- **Work instruction**
In the items below, retype the lines from the one containing "This screenshot has height=2576, width=566." up to and including the one containing "song-cover: VICETONE is". Leave the pictures out of your answer.

- **Saved entries**
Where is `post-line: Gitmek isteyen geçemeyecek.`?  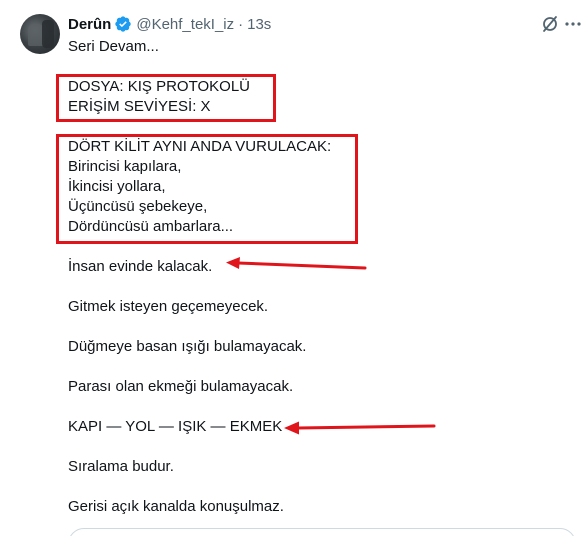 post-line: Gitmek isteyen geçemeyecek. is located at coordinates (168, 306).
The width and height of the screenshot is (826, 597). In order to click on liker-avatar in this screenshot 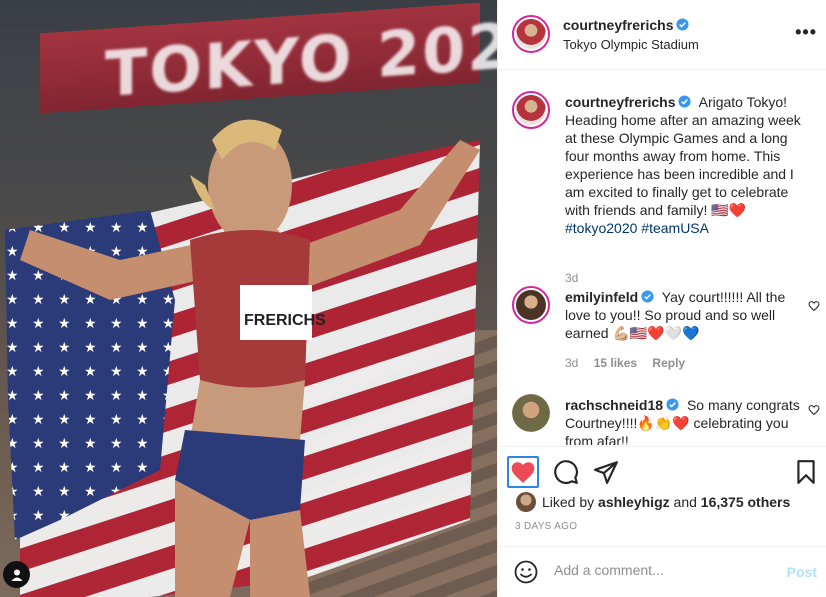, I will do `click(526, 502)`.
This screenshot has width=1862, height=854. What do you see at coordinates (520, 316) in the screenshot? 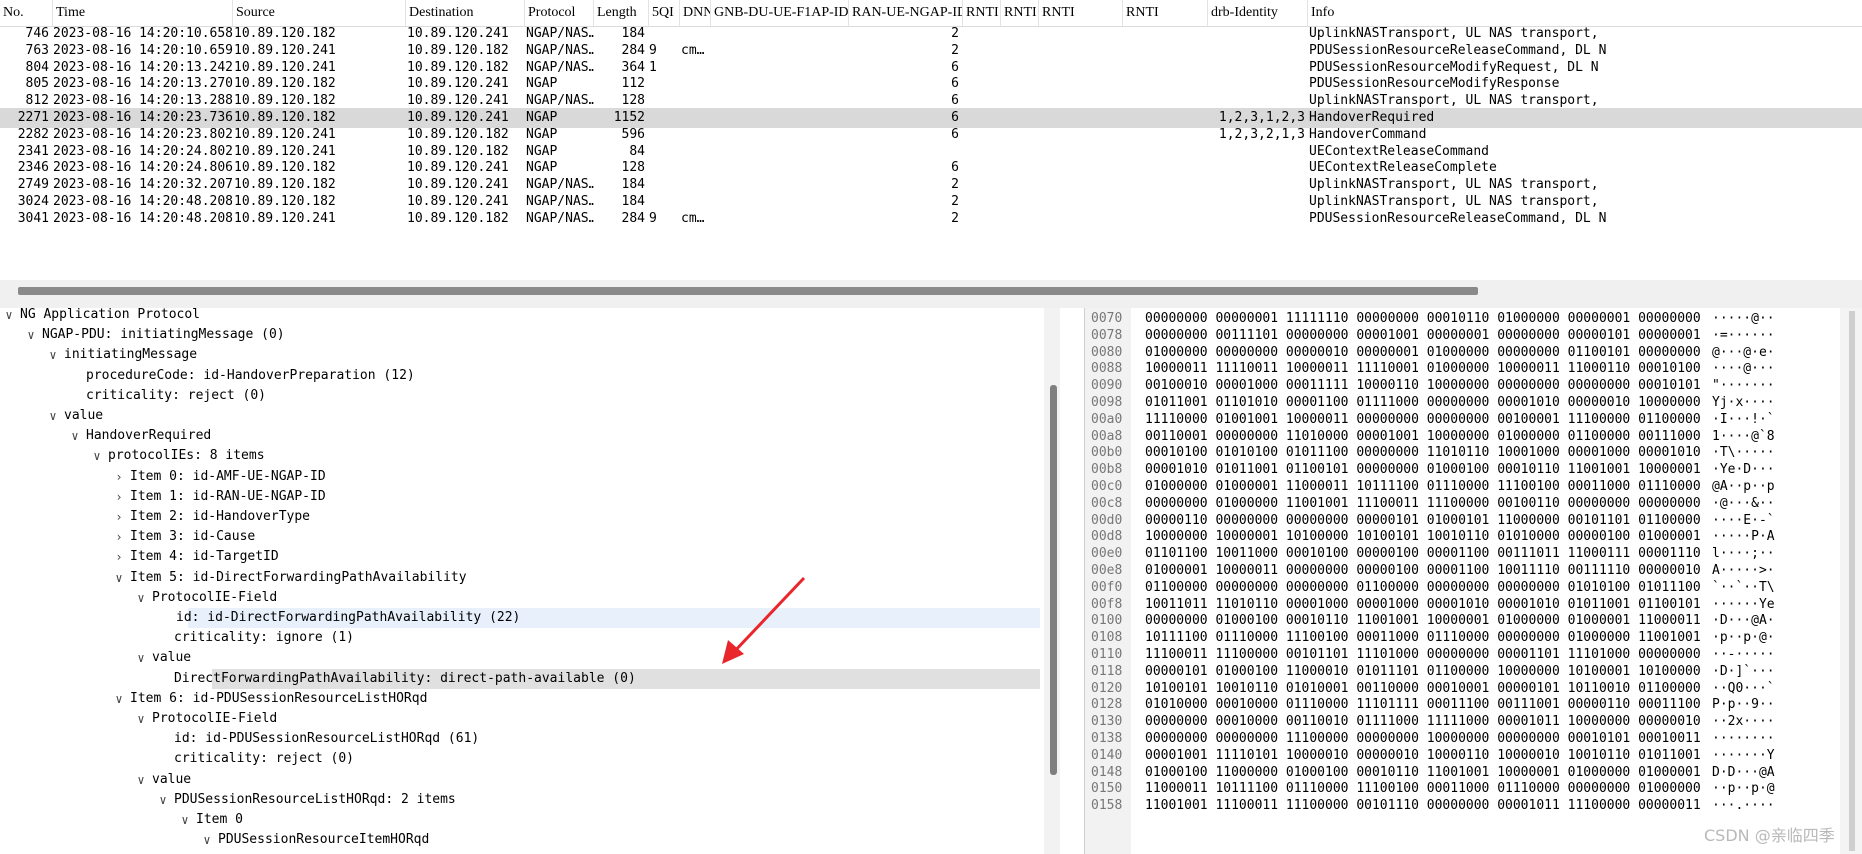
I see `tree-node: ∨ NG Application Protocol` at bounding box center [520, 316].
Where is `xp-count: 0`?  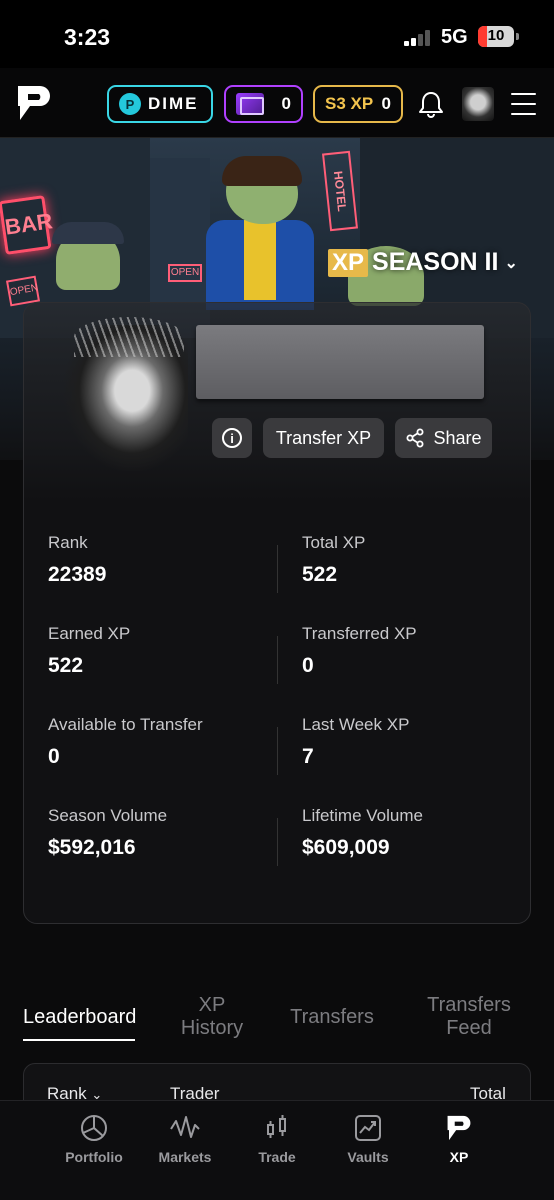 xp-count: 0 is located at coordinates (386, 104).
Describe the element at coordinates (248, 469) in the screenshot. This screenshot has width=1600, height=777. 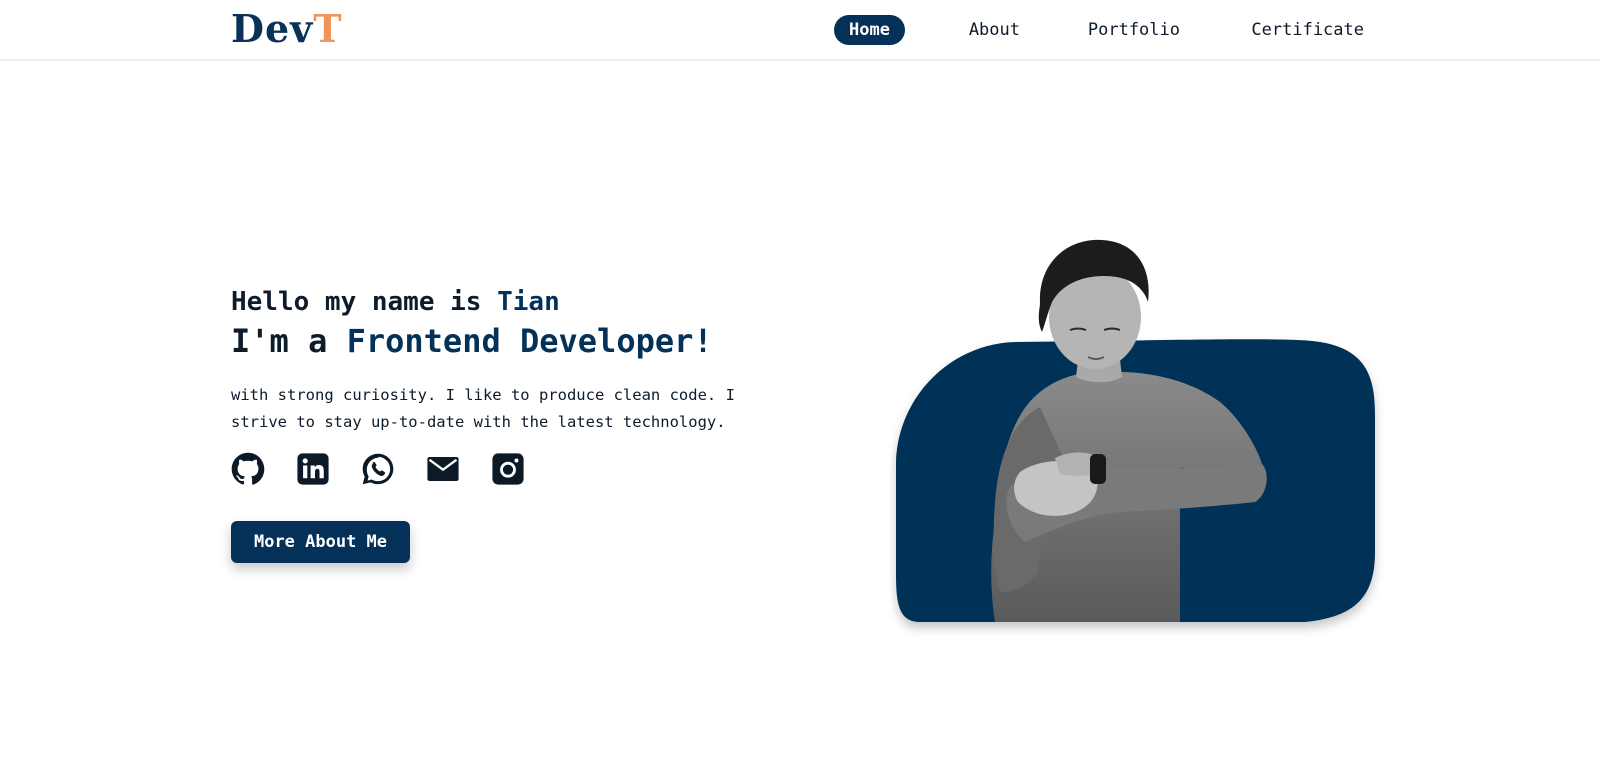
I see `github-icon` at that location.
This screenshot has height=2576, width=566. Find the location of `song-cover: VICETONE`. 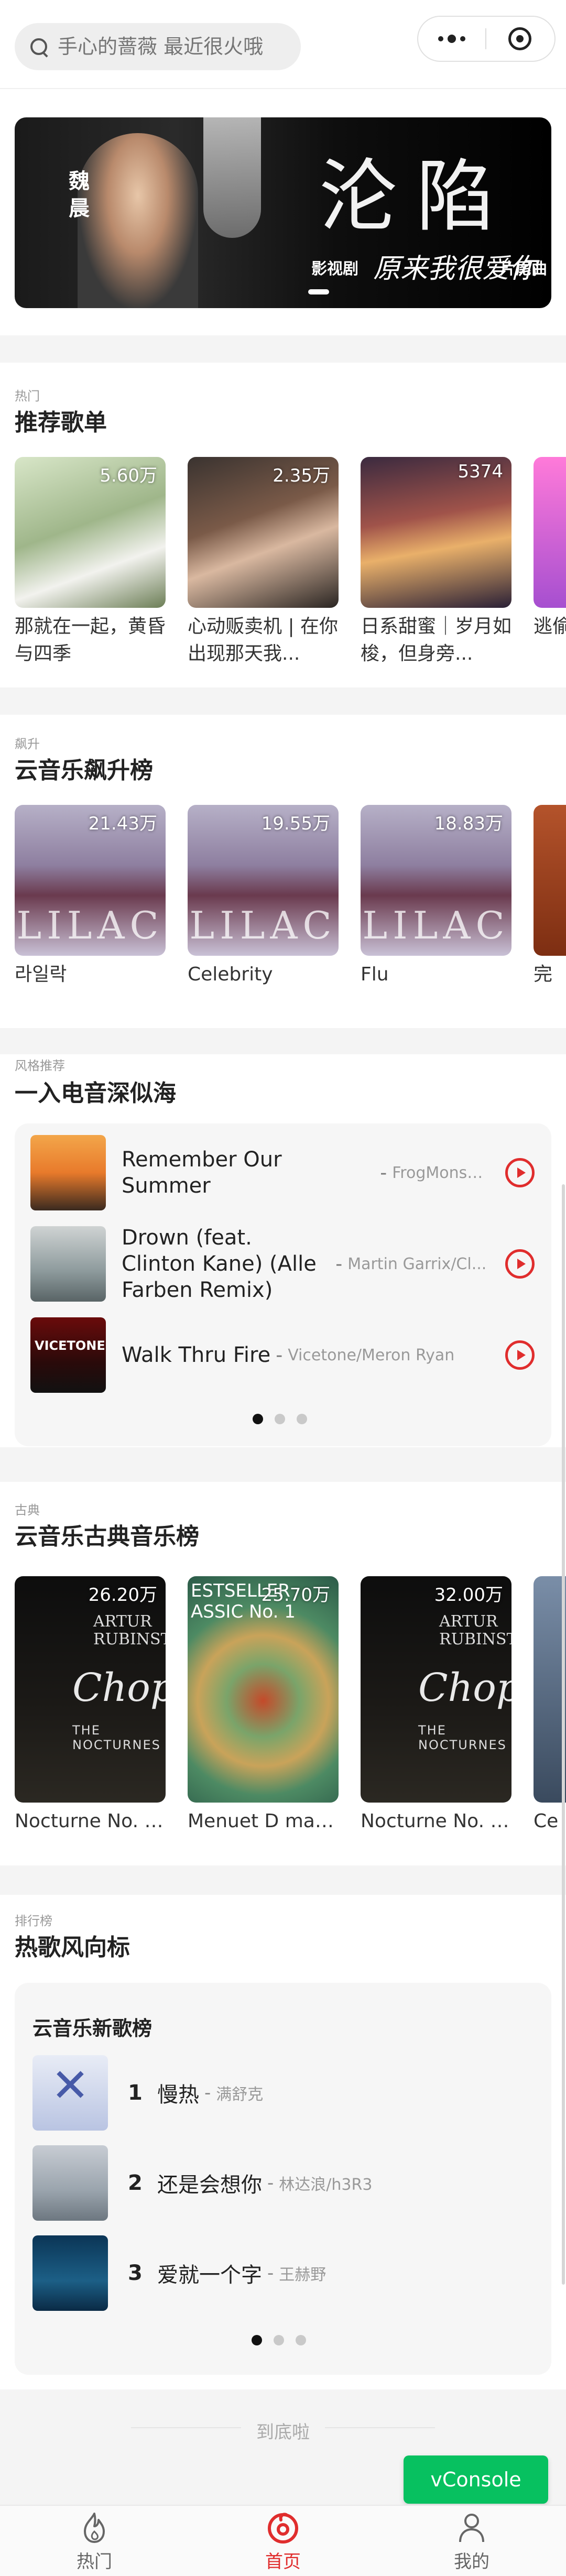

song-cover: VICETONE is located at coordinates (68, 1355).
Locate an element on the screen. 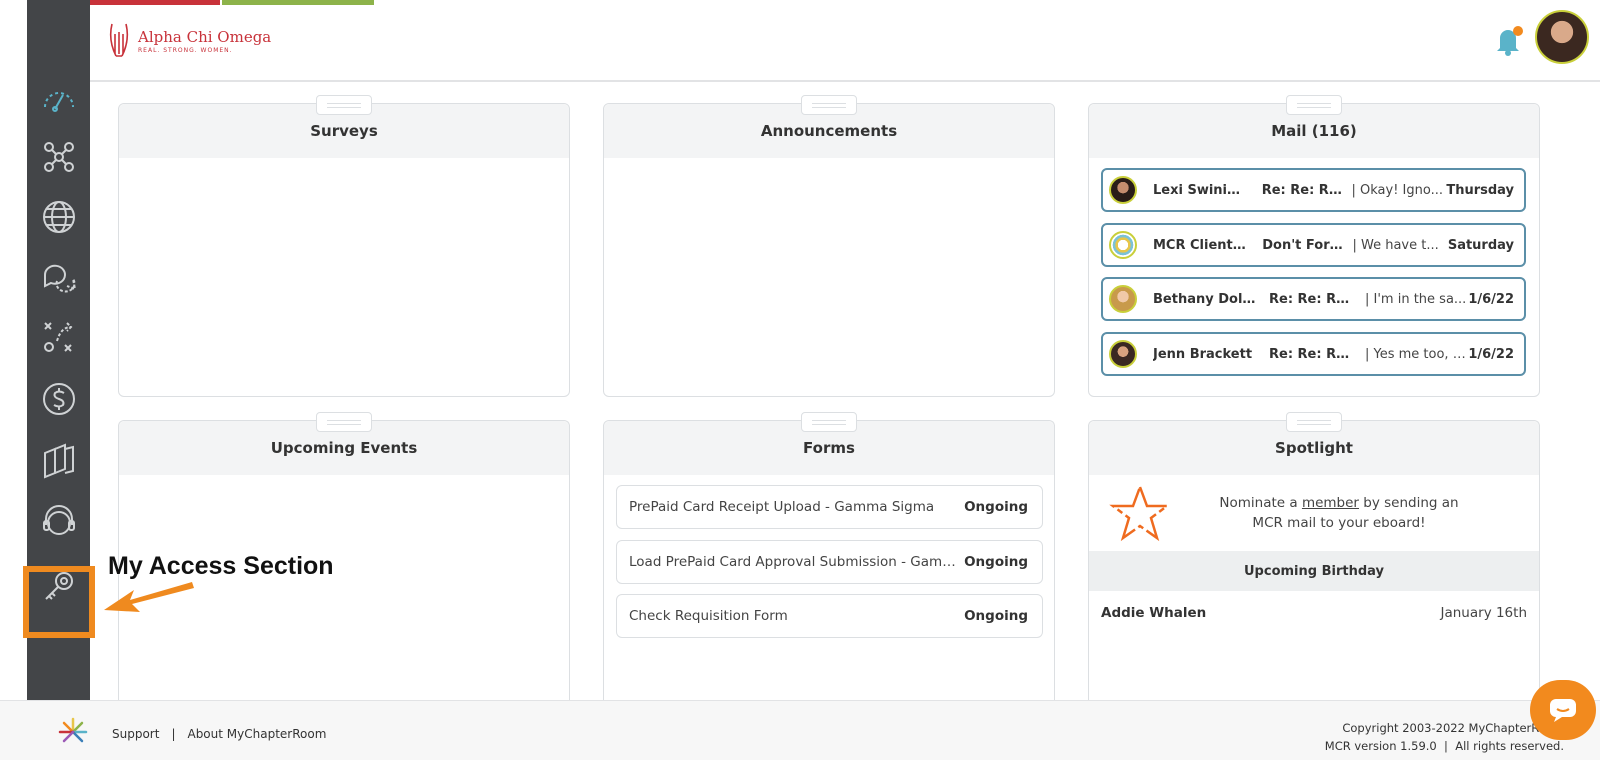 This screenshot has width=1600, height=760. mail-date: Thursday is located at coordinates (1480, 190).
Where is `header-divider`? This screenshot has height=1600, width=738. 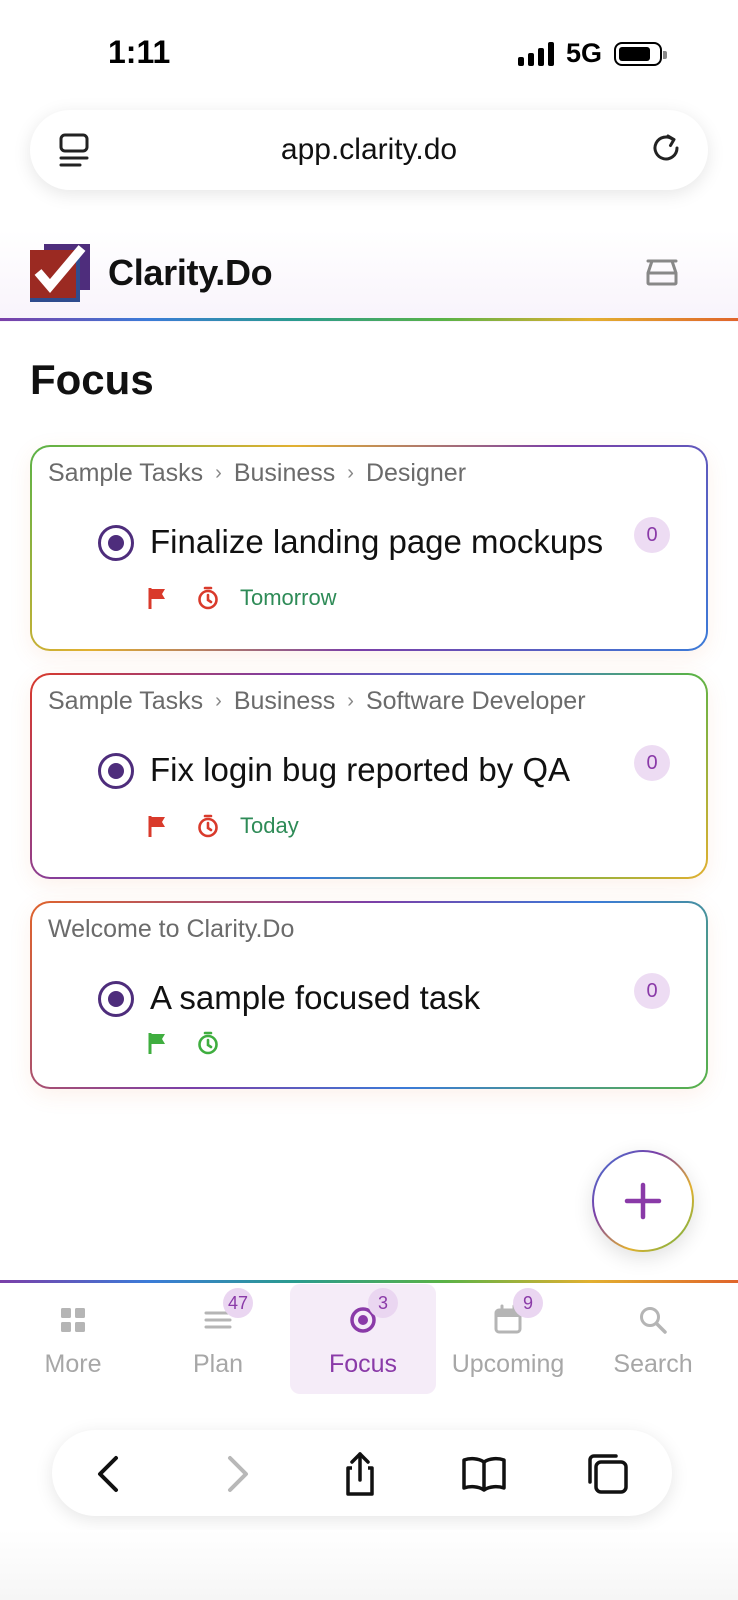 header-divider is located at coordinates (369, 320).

- **Exercise response**
This screenshot has height=2576, width=566. Find the location of `song-cover: VICETONE`. 

song-cover: VICETONE is located at coordinates (68, 1355).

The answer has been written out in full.